Tasks to perform:
(A) In the article on massive MIMO channel prediction below, into which two kinds of methods are the proposed solutions to the outdated CSI problem mainly divided?
(B) Please decide whether each statement agrees with the article on massive MIMO channel prediction below. Answer yes or no, and quote the words from the article that decide it.
(i) In a massive MIMO system, the number of antennas increases to hundreds.
(ii) Passive methods compensate for performance loss without using any wireless resources.
(iii) The results indicate that the proposed methods raise the complexity of channel prediction.
(C) List every index term given in the article on massive MIMO channel prediction below.
Supplied text Start Marker
Massive MIMO Channel Prediction Using Recurrent Neural Networks

In this work, the authors demonstrate a low complexity channel prediction method using neural networks. Specifically, they explore the power of recurrent neural network utilizing long-short memory cells in analyzing time series data for achieving accurate channel prediction.

Published onAug 12, 2020
Massive MIMO Channel Prediction Using Recurrent Neural Networks


Massive MIMO has been classified as one of the high potential wireless communication technologies due to its unique abilities such as high user capacity, increased spectral density, and diversity among others. Due to the exponential increase of connected devices, these properties are of great importance for the current 5G-IoT era and future telecommunication networks. However, outdated channel state information (CSI) caused by the variations in the channel response due to the presence of highly mobile and rich scattering is a major problem facing massive MIMO systems. Outdated CSI occurs when the information obtained about the channel at the transmitter changes before transmission. This leads to performance degradation of the network. In this work, we demonstrate a low complexity channel prediction method using neural networks. Specifically, we explore the power of recurrent neural network utilizing long-short memory cells in analyzing time series data. We review various neural network-based channel prediction methods available in the literature and compare complexity and performance metrics. Results indicate that the proposed methods outperform conventional systems by tremendously lowering the complexity associated with channel prediction.

INDEX TERMS: Massive MIMO, Neural networks, RNN, Artificial Intelligence, Channel state information.


Multiple input multiple output (MIMO) employs multiple antennas at the transmitter and/or receiver. This technology has highly desired properties such as high throughput, high spectral efficiency, and multiplexing gains [1]. MIMO has evolved from a mere research concept to a real-world application and has been integrated into state-of-the-art wireless network standards such as IEEE 802.11n, 3GPP long-term evolution (LTE) and LTE- Advanced (E-UTRA) [2]. In a massive MIMO (mMIMO) system, the number of antennas in MIMO increases to hundreds. mMIMO has been classified as one of the high potential wireless communication technologies with the ability to have high user capacity [3], which is a key requirement for 5G-IoT and beyond technologies [4][5][6].
Nevertheless, numerous challenges are facing mMIMO and the general wireless communication paradigms. This is due to the population increase of users which causes increases in the number of connected devices [7][8][9][10]. Outdated channel state information (CSI) caused by the variations in the channel response due to the presence of highly mobile and rich scattering is a major problem facing mMIMO systems [3]. Outdated CSI occurs when the information obtained about the channel changes before transmission. Proposed solutions in the literature to combat the outdated CSI problem are mainly divided into passive and sub-optimal methods [11]. Passive method passively compensates for the performance loss at the cost of wireless resources (frequency, time, power), while sub-optimal methods assumes imperfect CSI as a constraint and aims to acquire only partial performance [12].
Supplied text End Marker
Supplied information Start Marker
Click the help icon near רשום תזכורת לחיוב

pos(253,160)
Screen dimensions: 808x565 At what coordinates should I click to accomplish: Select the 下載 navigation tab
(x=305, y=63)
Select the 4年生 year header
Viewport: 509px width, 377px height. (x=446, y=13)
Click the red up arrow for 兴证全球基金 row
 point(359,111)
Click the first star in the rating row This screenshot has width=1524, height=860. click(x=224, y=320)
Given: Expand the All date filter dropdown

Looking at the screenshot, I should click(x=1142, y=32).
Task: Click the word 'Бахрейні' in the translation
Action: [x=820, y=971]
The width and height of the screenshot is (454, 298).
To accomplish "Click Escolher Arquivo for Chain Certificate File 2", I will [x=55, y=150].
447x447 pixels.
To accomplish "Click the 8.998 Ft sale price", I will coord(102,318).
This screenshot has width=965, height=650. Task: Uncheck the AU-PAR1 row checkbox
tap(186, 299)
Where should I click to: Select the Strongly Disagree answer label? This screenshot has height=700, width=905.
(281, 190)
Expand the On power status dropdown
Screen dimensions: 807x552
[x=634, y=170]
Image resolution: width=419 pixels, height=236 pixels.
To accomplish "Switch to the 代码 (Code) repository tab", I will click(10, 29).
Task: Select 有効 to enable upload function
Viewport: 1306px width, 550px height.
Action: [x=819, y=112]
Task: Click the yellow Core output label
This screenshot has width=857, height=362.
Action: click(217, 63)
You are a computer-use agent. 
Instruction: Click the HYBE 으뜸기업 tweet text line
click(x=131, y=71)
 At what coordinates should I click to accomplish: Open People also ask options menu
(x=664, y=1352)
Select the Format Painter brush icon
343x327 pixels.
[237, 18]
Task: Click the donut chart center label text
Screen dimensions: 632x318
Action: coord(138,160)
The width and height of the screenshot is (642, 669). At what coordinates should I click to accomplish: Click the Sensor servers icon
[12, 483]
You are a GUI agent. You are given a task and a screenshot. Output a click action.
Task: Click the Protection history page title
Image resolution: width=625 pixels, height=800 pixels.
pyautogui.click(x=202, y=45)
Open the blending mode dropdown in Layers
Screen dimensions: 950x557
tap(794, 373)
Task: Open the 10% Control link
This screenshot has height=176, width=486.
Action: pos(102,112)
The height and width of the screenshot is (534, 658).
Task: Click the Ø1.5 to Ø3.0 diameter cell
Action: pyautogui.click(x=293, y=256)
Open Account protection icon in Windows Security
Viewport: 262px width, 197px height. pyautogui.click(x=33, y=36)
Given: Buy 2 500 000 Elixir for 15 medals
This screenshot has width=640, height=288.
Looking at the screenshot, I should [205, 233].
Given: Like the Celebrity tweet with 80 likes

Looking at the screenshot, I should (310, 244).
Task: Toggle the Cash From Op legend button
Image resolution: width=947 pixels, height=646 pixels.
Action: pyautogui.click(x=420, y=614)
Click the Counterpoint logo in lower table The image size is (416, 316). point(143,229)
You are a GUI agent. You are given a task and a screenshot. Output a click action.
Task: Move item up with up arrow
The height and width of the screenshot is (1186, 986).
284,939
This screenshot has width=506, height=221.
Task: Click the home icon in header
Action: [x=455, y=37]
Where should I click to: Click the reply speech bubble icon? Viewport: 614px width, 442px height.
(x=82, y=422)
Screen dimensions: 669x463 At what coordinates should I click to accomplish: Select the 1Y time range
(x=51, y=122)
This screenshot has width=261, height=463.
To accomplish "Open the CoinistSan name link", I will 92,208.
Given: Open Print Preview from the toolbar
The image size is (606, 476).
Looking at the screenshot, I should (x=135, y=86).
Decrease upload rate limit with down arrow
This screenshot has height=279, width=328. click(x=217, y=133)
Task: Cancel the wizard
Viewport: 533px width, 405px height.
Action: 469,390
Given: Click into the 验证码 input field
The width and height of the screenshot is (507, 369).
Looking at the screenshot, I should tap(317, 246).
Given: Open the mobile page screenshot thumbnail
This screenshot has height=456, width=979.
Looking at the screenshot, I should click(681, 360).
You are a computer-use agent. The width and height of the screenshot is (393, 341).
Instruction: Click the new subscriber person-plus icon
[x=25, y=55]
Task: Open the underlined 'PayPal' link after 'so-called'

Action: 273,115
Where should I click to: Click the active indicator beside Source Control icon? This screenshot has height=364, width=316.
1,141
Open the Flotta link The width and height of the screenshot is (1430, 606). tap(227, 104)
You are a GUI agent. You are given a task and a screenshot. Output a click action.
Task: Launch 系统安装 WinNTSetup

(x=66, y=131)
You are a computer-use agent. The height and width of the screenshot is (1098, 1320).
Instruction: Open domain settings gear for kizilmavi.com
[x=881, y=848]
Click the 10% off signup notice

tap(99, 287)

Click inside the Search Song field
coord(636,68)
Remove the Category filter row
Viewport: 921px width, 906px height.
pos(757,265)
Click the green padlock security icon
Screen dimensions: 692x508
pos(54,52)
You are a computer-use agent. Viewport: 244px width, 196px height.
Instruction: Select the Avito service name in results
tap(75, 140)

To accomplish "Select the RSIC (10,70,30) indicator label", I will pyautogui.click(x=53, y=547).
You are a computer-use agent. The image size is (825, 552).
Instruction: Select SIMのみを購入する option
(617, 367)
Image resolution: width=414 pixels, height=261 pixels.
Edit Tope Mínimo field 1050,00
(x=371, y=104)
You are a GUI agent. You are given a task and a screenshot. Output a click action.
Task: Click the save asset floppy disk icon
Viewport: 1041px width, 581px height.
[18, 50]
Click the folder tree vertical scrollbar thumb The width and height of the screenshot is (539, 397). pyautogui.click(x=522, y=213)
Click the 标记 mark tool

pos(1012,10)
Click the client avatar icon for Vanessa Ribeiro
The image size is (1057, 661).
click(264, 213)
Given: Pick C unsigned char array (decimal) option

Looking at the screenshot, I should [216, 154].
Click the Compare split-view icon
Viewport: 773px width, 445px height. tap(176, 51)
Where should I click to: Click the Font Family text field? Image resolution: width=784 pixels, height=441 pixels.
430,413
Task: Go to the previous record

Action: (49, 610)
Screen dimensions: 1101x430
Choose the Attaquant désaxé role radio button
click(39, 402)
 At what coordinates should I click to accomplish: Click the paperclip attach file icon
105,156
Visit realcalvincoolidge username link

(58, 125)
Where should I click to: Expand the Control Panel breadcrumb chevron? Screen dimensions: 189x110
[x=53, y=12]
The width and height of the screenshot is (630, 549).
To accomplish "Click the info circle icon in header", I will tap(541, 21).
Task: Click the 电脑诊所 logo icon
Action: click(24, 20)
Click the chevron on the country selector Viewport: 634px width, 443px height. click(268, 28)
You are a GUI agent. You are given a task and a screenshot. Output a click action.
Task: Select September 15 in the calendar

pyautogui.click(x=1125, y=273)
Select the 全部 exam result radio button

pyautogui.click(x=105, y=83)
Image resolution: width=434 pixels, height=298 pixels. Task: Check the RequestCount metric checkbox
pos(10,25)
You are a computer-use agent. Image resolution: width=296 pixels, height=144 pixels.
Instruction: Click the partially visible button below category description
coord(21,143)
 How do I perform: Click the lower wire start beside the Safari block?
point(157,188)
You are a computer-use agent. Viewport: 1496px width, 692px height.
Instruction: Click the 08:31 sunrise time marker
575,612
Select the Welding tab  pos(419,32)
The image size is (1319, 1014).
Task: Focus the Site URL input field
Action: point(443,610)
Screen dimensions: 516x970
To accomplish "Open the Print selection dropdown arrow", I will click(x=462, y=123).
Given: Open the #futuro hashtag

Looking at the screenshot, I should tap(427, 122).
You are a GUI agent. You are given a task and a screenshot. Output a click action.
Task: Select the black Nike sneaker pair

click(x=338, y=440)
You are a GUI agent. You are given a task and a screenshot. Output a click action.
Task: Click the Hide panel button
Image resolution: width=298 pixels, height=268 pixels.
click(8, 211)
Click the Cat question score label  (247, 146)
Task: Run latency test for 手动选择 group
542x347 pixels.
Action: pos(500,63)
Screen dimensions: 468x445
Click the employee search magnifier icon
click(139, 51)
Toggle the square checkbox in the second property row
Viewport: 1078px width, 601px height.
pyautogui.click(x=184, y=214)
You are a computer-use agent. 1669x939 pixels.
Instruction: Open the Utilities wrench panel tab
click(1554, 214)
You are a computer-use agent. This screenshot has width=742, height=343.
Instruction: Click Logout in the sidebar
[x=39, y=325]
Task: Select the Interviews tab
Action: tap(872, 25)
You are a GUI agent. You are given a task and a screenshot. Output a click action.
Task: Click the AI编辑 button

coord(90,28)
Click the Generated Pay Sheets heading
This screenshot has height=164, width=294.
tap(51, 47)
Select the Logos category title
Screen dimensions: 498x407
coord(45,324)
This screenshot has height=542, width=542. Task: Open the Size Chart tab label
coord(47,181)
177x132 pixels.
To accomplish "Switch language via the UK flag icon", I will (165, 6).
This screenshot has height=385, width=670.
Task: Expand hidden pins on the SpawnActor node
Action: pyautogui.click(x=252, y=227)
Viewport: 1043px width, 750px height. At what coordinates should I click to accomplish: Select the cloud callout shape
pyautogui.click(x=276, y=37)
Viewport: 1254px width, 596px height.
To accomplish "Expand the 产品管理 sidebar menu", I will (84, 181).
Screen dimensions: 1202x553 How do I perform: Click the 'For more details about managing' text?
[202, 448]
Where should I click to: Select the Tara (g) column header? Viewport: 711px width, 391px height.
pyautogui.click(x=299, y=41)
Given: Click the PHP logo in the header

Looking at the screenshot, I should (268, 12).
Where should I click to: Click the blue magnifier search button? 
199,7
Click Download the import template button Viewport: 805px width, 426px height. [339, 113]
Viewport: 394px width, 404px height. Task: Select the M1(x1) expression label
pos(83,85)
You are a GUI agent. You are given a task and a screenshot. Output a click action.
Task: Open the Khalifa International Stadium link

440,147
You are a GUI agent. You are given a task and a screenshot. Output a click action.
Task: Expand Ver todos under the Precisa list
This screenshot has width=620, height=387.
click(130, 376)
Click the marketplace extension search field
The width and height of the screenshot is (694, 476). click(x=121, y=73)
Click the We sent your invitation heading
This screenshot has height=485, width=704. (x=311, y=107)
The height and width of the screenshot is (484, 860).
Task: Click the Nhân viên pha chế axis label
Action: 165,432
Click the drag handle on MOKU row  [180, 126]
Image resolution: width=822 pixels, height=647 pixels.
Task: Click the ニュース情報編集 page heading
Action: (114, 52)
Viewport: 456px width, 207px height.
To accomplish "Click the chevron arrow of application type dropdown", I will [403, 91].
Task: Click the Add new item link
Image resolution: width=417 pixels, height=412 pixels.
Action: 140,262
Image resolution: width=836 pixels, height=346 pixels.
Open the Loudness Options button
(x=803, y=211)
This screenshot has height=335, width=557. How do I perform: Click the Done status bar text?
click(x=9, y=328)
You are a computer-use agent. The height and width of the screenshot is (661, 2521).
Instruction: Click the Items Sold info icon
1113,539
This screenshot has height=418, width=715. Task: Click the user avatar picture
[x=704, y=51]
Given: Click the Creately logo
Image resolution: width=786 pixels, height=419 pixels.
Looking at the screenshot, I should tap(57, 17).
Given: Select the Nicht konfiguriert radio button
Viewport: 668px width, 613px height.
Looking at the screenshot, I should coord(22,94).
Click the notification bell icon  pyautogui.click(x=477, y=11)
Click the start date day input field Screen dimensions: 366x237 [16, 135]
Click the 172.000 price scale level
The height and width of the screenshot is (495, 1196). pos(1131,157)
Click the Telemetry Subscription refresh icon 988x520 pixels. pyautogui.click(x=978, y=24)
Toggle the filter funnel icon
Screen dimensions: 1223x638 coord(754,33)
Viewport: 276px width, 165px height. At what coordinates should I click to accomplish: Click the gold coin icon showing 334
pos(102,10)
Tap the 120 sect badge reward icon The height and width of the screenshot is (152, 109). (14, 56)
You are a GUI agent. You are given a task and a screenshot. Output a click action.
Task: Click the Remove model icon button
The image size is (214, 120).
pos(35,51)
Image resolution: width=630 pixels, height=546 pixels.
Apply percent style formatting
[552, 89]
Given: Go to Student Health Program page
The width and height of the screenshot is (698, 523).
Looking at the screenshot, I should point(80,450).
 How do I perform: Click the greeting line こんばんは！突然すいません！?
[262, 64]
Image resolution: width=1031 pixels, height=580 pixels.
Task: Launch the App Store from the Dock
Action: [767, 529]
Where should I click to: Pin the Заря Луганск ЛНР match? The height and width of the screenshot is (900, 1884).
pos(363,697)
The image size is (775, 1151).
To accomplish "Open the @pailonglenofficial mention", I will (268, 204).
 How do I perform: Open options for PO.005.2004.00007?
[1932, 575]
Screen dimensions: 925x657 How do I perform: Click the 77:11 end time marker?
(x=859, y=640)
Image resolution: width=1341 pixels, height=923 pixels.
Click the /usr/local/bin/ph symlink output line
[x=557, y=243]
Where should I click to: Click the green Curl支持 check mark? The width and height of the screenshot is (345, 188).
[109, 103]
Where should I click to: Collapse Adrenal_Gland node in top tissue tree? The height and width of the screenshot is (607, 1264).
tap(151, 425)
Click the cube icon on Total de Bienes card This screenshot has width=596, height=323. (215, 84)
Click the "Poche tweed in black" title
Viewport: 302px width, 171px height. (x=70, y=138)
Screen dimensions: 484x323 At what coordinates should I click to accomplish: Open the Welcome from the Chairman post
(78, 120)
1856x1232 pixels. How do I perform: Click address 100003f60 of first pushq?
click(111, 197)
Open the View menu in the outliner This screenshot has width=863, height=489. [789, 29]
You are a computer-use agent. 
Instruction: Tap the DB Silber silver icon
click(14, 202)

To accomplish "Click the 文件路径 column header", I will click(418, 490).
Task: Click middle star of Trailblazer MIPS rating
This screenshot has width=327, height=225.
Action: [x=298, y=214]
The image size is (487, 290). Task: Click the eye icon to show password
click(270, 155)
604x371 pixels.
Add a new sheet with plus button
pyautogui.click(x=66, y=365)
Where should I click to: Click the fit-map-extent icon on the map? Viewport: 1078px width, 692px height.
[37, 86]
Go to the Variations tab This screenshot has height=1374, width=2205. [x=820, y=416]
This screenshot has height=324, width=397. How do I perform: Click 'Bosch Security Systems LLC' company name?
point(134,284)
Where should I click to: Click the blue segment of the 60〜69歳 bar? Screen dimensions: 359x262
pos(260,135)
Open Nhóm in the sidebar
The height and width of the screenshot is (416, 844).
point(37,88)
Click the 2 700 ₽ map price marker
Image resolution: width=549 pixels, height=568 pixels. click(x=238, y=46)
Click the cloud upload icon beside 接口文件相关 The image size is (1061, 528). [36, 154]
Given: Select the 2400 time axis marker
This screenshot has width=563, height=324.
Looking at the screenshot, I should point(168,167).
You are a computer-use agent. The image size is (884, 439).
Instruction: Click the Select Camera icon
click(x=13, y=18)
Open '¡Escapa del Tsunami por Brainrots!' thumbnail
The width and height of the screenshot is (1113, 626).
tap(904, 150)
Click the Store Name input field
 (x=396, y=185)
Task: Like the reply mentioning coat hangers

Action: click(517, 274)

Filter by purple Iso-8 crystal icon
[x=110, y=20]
Supplied information End Marker
Answers:
(A) Passive and sub-optimal methods.

(B)
(i) Yes: "In a massive MIMO (mMIMO) system, the number of antennas in MIMO increases to hundreds."
(ii) No: "Passive method passively compensates for the performance loss at the cost of wireless resources (frequency, time, power)"
(iii) No: "Results indicate that the proposed methods outperform conventional systems by tremendously lowering the complexity associated with channel prediction."

(C) Massive MIMO, Neural networks, RNN, Artificial Intelligence, Channel state information